▸ EXERCISE: Tally the lines in the items below that contain the string "green". Reply with the number alone.

▸ DATA SHOWN:
↓↓↓
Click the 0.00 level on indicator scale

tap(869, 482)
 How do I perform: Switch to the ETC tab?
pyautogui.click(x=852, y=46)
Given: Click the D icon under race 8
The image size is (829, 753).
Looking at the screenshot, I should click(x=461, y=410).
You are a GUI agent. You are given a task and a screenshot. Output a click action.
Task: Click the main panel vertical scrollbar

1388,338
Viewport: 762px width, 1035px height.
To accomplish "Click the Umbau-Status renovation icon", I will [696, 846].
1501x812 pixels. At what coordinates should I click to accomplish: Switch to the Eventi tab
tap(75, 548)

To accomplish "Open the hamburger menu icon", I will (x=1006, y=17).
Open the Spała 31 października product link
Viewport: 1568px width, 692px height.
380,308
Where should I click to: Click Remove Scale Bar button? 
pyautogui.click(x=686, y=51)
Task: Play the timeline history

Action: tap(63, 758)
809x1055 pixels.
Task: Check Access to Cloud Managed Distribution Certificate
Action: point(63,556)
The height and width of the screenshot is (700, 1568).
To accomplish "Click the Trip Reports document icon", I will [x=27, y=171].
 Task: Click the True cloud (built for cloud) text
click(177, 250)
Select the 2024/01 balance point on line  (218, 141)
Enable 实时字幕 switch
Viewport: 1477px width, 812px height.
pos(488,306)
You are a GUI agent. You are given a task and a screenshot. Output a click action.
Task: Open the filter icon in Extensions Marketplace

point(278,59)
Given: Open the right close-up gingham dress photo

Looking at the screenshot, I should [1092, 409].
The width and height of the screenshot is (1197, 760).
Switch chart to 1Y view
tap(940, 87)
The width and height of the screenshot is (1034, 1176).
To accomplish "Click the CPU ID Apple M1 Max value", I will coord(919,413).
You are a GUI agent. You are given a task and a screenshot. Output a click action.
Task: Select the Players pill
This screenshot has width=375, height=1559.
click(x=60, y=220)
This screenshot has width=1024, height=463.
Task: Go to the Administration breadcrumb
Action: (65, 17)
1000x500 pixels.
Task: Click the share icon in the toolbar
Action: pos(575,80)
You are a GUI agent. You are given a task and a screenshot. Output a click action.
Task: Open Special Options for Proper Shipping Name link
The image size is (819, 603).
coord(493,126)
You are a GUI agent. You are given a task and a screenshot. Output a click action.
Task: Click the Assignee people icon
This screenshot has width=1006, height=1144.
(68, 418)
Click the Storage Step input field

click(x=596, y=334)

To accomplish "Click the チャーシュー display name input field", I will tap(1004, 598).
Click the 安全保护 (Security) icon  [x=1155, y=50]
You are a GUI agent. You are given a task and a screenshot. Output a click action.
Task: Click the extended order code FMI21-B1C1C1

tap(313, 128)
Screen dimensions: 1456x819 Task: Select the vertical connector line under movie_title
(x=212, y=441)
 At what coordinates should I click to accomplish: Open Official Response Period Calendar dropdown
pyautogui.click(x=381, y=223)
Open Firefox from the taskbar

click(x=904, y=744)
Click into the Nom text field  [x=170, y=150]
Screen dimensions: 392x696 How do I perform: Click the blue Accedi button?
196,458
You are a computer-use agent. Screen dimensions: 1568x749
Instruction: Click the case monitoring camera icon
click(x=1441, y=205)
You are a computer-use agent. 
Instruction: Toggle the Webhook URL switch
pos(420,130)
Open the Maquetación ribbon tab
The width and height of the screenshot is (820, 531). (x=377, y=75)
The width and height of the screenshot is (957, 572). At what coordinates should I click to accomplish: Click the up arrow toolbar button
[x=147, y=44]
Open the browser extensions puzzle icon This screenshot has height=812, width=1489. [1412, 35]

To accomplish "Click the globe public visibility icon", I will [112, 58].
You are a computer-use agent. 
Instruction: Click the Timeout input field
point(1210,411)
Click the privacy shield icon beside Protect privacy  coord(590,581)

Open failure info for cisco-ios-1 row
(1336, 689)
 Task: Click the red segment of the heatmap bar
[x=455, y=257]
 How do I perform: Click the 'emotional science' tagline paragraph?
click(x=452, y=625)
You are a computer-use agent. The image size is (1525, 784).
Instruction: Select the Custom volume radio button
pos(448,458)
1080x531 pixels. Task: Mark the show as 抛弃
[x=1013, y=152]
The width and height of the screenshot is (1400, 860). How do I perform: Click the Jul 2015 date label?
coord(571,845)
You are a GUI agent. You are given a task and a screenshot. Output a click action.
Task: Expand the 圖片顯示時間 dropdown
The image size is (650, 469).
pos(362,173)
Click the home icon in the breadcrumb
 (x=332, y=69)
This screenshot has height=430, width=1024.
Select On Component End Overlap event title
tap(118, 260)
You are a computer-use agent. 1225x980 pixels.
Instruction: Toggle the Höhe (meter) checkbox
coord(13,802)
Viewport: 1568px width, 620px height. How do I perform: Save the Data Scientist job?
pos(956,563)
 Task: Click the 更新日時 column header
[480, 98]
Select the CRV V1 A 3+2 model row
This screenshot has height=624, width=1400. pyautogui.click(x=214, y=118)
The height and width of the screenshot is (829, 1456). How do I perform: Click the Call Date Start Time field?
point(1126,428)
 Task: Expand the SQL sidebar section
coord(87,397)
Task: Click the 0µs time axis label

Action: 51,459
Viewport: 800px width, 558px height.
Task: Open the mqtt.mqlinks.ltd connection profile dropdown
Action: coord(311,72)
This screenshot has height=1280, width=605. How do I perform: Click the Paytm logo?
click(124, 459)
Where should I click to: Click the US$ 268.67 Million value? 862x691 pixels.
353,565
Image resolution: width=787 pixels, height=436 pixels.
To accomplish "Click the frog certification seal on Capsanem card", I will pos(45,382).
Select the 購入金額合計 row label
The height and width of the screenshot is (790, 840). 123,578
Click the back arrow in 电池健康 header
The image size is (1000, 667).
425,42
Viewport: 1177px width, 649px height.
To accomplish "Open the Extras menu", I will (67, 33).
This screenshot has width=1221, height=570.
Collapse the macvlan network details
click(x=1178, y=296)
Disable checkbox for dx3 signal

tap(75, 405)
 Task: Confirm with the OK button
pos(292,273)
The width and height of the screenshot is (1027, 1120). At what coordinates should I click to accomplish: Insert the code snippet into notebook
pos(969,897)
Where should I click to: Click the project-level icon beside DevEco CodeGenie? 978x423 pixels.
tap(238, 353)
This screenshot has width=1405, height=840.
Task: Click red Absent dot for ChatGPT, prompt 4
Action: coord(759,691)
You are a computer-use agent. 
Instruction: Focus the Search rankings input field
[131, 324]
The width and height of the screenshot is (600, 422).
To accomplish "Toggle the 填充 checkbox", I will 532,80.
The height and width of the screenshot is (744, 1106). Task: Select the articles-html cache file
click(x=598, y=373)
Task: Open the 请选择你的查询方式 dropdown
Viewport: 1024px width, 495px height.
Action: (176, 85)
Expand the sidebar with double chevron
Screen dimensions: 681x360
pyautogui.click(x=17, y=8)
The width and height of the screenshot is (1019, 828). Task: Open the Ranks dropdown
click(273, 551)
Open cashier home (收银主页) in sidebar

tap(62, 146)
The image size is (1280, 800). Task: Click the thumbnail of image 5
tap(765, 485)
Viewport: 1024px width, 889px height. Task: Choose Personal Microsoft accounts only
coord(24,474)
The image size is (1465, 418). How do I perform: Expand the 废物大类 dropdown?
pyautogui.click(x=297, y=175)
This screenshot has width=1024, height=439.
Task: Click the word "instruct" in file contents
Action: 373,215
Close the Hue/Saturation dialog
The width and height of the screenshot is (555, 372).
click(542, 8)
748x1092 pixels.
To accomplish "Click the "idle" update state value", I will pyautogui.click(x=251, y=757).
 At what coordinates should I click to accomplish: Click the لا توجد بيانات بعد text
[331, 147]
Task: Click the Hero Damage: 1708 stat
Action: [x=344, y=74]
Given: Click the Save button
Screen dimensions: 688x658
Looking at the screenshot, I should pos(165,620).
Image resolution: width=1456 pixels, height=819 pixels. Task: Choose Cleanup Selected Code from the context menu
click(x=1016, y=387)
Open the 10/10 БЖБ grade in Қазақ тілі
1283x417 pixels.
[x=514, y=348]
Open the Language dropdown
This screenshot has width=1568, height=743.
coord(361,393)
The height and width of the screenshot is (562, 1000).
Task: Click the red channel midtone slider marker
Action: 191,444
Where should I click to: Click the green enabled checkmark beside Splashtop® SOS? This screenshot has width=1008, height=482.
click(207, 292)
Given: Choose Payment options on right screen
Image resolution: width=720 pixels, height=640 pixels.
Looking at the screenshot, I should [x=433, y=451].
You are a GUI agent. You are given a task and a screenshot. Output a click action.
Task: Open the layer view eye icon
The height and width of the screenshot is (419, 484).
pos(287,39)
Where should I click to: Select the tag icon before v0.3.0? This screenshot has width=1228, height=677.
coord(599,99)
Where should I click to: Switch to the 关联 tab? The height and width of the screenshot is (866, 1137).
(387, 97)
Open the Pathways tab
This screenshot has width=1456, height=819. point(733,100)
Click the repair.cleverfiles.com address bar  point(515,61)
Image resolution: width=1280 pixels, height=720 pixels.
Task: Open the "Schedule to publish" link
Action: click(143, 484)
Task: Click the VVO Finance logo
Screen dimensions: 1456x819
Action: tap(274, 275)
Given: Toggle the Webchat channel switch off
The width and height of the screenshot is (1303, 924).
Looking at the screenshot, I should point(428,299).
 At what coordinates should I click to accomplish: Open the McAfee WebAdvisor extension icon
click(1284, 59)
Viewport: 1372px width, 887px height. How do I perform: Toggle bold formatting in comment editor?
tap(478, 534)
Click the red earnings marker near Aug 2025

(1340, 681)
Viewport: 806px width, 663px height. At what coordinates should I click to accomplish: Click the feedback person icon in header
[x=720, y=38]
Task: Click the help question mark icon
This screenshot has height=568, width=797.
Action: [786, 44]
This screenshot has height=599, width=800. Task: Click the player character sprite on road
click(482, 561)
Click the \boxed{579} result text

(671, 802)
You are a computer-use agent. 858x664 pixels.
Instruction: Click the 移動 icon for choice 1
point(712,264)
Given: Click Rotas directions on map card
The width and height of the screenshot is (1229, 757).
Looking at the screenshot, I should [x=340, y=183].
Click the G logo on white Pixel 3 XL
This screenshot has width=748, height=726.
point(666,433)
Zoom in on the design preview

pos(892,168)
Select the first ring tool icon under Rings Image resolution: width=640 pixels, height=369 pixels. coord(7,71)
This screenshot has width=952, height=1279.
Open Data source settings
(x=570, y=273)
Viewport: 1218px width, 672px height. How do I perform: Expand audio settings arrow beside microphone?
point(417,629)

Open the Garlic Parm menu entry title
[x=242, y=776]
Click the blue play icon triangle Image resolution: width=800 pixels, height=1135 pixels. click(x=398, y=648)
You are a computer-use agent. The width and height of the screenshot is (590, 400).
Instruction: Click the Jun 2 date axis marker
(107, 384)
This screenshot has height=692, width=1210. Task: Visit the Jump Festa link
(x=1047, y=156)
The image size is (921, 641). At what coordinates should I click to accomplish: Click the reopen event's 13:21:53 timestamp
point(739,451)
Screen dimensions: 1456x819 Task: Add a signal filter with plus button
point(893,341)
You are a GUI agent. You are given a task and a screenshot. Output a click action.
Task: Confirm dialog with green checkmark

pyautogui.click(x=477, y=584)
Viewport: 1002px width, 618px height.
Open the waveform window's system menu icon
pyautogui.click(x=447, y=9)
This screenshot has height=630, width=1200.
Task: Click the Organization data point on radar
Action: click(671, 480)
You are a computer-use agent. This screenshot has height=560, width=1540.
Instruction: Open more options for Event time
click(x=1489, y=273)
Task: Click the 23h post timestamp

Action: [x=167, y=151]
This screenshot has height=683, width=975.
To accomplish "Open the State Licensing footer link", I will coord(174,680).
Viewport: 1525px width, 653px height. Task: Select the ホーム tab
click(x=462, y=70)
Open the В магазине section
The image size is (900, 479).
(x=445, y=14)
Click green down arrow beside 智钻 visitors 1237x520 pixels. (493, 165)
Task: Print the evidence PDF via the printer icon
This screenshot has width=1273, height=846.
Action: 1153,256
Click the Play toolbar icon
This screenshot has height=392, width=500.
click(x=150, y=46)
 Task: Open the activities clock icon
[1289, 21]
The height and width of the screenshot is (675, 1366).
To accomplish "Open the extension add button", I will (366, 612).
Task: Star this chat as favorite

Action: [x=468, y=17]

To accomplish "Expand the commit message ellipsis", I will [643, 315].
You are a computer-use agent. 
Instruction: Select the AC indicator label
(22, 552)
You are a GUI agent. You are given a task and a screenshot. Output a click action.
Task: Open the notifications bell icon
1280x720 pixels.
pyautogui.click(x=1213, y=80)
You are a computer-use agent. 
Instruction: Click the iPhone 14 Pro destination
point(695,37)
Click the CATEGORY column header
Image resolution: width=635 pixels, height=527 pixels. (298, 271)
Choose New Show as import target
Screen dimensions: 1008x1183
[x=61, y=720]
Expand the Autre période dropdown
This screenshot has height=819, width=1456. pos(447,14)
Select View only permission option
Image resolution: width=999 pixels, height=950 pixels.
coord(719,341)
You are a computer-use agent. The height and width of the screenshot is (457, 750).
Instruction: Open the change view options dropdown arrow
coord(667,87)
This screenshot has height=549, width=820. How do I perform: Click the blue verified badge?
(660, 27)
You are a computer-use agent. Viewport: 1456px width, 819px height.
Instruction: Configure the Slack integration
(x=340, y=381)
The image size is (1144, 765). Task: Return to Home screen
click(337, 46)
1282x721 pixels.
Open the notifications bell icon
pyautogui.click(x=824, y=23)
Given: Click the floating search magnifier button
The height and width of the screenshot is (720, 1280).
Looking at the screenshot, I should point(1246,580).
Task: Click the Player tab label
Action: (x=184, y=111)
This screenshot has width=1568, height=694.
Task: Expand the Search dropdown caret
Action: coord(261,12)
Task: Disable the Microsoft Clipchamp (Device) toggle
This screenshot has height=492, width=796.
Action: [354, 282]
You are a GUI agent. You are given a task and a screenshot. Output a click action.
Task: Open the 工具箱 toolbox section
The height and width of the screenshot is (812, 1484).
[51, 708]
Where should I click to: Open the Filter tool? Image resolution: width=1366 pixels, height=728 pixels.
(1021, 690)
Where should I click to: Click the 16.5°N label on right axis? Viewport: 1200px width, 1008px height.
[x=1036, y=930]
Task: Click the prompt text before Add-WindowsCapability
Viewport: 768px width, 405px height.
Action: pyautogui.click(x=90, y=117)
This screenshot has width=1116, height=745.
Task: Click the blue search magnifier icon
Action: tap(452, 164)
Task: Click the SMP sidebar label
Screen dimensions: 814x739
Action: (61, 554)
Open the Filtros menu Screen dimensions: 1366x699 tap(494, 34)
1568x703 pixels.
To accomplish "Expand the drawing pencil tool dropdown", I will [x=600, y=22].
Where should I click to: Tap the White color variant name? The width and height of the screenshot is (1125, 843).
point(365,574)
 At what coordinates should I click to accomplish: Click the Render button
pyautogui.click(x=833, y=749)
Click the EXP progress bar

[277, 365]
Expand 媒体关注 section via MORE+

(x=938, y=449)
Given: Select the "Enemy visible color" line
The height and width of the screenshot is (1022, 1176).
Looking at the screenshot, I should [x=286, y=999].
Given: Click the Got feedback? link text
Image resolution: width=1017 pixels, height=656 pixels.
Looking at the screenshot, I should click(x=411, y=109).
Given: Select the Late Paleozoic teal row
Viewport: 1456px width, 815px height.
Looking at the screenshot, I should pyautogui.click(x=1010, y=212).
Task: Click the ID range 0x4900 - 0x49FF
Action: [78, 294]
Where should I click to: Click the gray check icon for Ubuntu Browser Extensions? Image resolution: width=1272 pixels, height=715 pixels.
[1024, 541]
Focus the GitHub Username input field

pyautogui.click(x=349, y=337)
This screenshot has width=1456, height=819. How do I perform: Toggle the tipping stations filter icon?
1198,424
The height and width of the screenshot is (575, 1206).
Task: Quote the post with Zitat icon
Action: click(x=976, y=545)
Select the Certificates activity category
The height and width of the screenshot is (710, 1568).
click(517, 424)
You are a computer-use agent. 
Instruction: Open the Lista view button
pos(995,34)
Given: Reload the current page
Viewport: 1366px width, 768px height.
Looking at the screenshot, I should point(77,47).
↑↑↑
▸ RESPONSE FOR THIS EXERCISE: 3